• **Element and text location data**
----
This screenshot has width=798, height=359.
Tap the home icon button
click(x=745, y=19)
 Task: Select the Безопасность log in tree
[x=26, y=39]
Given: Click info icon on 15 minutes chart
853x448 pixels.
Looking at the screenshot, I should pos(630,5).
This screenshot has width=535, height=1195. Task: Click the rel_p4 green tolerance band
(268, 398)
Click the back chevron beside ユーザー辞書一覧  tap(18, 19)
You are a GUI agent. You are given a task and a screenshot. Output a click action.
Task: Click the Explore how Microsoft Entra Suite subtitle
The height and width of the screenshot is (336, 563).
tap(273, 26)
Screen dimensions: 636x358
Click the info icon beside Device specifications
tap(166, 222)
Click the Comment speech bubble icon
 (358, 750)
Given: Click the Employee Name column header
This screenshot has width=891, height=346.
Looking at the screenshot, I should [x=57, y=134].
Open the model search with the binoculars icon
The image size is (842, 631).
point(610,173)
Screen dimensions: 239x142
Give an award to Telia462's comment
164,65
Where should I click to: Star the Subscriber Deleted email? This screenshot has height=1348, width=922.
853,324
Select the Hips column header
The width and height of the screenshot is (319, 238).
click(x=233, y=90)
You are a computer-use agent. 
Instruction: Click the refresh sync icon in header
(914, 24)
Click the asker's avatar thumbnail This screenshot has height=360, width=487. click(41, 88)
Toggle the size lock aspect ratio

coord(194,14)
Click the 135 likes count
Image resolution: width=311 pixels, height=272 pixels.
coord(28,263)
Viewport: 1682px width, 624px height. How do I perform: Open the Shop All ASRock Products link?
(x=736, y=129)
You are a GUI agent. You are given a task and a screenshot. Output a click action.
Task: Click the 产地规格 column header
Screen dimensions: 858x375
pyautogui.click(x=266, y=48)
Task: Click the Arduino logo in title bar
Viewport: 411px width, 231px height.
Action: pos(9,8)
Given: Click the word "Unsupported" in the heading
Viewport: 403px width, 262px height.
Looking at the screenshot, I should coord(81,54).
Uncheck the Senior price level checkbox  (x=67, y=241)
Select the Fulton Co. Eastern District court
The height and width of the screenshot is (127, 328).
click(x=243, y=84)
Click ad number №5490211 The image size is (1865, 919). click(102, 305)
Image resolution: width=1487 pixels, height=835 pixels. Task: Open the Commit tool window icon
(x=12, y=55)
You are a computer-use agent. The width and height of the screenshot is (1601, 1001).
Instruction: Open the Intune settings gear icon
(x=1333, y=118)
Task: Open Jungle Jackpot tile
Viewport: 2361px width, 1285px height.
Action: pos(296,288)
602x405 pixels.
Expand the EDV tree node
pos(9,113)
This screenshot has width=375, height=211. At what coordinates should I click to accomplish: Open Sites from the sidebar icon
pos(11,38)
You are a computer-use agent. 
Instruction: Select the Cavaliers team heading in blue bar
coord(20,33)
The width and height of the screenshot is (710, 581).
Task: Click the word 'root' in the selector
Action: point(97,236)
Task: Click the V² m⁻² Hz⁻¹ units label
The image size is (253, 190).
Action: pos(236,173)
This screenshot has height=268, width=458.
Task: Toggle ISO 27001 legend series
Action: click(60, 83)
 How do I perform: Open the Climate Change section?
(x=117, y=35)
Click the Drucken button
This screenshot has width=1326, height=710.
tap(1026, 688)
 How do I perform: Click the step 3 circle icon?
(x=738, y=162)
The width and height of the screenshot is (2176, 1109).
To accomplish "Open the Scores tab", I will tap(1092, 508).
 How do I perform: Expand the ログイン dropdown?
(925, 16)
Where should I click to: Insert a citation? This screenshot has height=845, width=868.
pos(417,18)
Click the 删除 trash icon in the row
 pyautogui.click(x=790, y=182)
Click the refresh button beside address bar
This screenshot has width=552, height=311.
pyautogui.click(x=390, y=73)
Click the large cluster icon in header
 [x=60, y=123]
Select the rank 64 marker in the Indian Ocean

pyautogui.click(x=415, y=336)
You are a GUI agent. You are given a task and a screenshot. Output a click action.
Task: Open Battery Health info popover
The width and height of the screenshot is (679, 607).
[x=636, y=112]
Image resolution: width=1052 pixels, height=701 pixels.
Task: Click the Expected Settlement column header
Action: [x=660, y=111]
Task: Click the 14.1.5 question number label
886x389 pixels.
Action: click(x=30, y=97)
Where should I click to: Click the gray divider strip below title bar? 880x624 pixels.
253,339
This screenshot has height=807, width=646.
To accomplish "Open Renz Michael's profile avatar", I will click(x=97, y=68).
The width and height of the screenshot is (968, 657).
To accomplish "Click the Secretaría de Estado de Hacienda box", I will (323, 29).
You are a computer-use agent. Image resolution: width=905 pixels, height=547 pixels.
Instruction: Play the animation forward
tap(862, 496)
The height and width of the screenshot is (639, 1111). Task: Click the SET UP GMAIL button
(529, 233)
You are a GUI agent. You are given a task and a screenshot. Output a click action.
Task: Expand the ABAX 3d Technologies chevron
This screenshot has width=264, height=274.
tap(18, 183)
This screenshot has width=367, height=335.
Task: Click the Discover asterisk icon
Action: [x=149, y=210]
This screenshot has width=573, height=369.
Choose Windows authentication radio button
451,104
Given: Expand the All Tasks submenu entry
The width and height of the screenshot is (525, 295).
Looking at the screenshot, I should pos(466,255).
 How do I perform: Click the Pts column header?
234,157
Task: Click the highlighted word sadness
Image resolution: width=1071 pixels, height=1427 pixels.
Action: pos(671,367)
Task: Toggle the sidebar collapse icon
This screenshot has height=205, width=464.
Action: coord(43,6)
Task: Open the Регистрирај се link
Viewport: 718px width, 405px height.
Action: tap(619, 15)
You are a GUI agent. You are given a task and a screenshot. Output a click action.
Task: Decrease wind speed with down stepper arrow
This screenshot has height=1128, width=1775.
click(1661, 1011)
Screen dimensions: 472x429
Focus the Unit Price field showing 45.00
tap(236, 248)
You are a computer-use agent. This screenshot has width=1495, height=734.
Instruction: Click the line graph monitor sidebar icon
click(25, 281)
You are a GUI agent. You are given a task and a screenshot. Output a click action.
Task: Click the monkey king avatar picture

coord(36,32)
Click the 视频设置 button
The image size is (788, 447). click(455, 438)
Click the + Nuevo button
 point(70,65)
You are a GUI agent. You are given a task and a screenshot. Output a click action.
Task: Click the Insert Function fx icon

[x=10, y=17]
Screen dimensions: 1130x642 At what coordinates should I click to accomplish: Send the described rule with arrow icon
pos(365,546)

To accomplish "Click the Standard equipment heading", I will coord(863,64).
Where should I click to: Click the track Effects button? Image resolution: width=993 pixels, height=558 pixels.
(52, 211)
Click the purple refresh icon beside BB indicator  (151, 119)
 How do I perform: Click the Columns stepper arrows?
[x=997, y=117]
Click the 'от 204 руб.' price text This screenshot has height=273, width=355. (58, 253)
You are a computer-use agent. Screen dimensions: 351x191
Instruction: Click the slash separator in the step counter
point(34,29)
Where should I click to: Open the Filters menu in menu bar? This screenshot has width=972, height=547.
----
• **THE TASK**
Quote the whole listing above verbatim, line for line, leaving nothing out.

• **RESPONSE TO THE EXERCISE**
This screenshot has width=798, height=359.
Tap the home icon button
click(x=745, y=19)
 Task: Select the Безопасность log in tree
[x=26, y=39]
Given: Click info icon on 15 minutes chart
853x448 pixels.
Looking at the screenshot, I should pos(630,5).
This screenshot has width=535, height=1195. Task: Click the rel_p4 green tolerance band
(268, 398)
Click the back chevron beside ユーザー辞書一覧  tap(18, 19)
You are a GUI agent. You are given a task and a screenshot. Output a click action.
Task: Click the Explore how Microsoft Entra Suite subtitle
The height and width of the screenshot is (336, 563).
tap(273, 26)
Screen dimensions: 636x358
Click the info icon beside Device specifications
tap(166, 222)
Click the Comment speech bubble icon
 (358, 750)
Given: Click the Employee Name column header
This screenshot has width=891, height=346.
Looking at the screenshot, I should [x=57, y=134].
Open the model search with the binoculars icon
The image size is (842, 631).
point(610,173)
Screen dimensions: 239x142
Give an award to Telia462's comment
164,65
Where should I click to: Star the Subscriber Deleted email? This screenshot has height=1348, width=922.
853,324
Select the Hips column header
The width and height of the screenshot is (319, 238).
click(x=233, y=90)
You are a computer-use agent. 
Instruction: Click the refresh sync icon in header
(914, 24)
Click the asker's avatar thumbnail This screenshot has height=360, width=487. click(41, 88)
Toggle the size lock aspect ratio

coord(194,14)
Click the 135 likes count
Image resolution: width=311 pixels, height=272 pixels.
coord(28,263)
Viewport: 1682px width, 624px height. How do I perform: Open the Shop All ASRock Products link?
(x=736, y=129)
You are a GUI agent. You are given a task and a screenshot. Output a click action.
Task: Click the 产地规格 column header
Screen dimensions: 858x375
pyautogui.click(x=266, y=48)
Task: Click the Arduino logo in title bar
Viewport: 411px width, 231px height.
Action: pos(9,8)
Given: Click the word "Unsupported" in the heading
Viewport: 403px width, 262px height.
Looking at the screenshot, I should coord(81,54).
Uncheck the Senior price level checkbox  (x=67, y=241)
Select the Fulton Co. Eastern District court
The height and width of the screenshot is (127, 328).
click(x=243, y=84)
Click ad number №5490211 The image size is (1865, 919). click(102, 305)
Image resolution: width=1487 pixels, height=835 pixels. Task: Open the Commit tool window icon
(x=12, y=55)
You are a computer-use agent. The width and height of the screenshot is (1601, 1001).
Instruction: Open the Intune settings gear icon
(x=1333, y=118)
Task: Open Jungle Jackpot tile
Viewport: 2361px width, 1285px height.
Action: pos(296,288)
602x405 pixels.
Expand the EDV tree node
pos(9,113)
This screenshot has width=375, height=211. At what coordinates should I click to accomplish: Open Sites from the sidebar icon
pos(11,38)
You are a computer-use agent. 
Instruction: Select the Cavaliers team heading in blue bar
coord(20,33)
The width and height of the screenshot is (710, 581).
Task: Click the word 'root' in the selector
Action: point(97,236)
Task: Click the V² m⁻² Hz⁻¹ units label
The image size is (253, 190).
Action: pos(236,173)
This screenshot has height=268, width=458.
Task: Toggle ISO 27001 legend series
Action: click(60, 83)
 How do I perform: Open the Climate Change section?
(x=117, y=35)
Click the Drucken button
This screenshot has width=1326, height=710.
tap(1026, 688)
 How do I perform: Click the step 3 circle icon?
(x=738, y=162)
The width and height of the screenshot is (2176, 1109).
To accomplish "Open the Scores tab", I will tap(1092, 508).
 How do I perform: Expand the ログイン dropdown?
(925, 16)
Where should I click to: Insert a citation? This screenshot has height=845, width=868.
pos(417,18)
Click the 删除 trash icon in the row
 pyautogui.click(x=790, y=182)
Click the refresh button beside address bar
This screenshot has width=552, height=311.
pyautogui.click(x=390, y=73)
Click the large cluster icon in header
 [x=60, y=123]
Select the rank 64 marker in the Indian Ocean

pyautogui.click(x=415, y=336)
You are a GUI agent. You are given a task and a screenshot. Output a click action.
Task: Open Battery Health info popover
The width and height of the screenshot is (679, 607).
[x=636, y=112]
Image resolution: width=1052 pixels, height=701 pixels.
Task: Click the Expected Settlement column header
Action: [x=660, y=111]
Task: Click the 14.1.5 question number label
886x389 pixels.
Action: click(x=30, y=97)
Where should I click to: Click the gray divider strip below title bar? 880x624 pixels.
253,339
This screenshot has height=807, width=646.
To accomplish "Open Renz Michael's profile avatar", I will click(x=97, y=68).
The width and height of the screenshot is (968, 657).
To accomplish "Click the Secretaría de Estado de Hacienda box", I will (323, 29).
You are a computer-use agent. Image resolution: width=905 pixels, height=547 pixels.
Instruction: Play the animation forward
tap(862, 496)
The height and width of the screenshot is (639, 1111). Task: Click the SET UP GMAIL button
(529, 233)
You are a GUI agent. You are given a task and a screenshot. Output a click action.
Task: Expand the ABAX 3d Technologies chevron
This screenshot has width=264, height=274.
tap(18, 183)
This screenshot has width=367, height=335.
Task: Click the Discover asterisk icon
Action: [x=149, y=210]
This screenshot has width=573, height=369.
Choose Windows authentication radio button
451,104
Given: Expand the All Tasks submenu entry
The width and height of the screenshot is (525, 295).
Looking at the screenshot, I should pos(466,255).
 How do I perform: Click the Pts column header?
234,157
Task: Click the highlighted word sadness
Image resolution: width=1071 pixels, height=1427 pixels.
Action: pos(671,367)
Task: Toggle the sidebar collapse icon
This screenshot has height=205, width=464.
Action: coord(43,6)
Task: Open the Регистрирај се link
Viewport: 718px width, 405px height.
Action: tap(619, 15)
You are a GUI agent. You are given a task and a screenshot. Output a click action.
Task: Decrease wind speed with down stepper arrow
This screenshot has height=1128, width=1775.
click(1661, 1011)
Screen dimensions: 472x429
Focus the Unit Price field showing 45.00
tap(236, 248)
You are a computer-use agent. This screenshot has width=1495, height=734.
Instruction: Click the line graph monitor sidebar icon
click(25, 281)
You are a GUI agent. You are given a task and a screenshot. Output a click action.
Task: Click the monkey king avatar picture

coord(36,32)
Click the 视频设置 button
The image size is (788, 447). click(455, 438)
Click the + Nuevo button
 point(70,65)
You are a GUI agent. You are given a task and a screenshot. Output a click action.
Task: Click the Insert Function fx icon

[x=10, y=17]
Screen dimensions: 1130x642 At what coordinates should I click to accomplish: Send the described rule with arrow icon
pos(365,546)

To accomplish "Click the Standard equipment heading", I will coord(863,64).
Where should I click to: Click the track Effects button? Image resolution: width=993 pixels, height=558 pixels.
(52, 211)
Click the purple refresh icon beside BB indicator  (151, 119)
 How do I perform: Click the Columns stepper arrows?
[x=997, y=117]
Click the 'от 204 руб.' price text This screenshot has height=273, width=355. (58, 253)
You are a computer-use agent. Screen dimensions: 351x191
Instruction: Click the slash separator in the step counter
point(34,29)
Where should I click to: Open the Filters menu in menu bar? This screenshot has width=972, height=547.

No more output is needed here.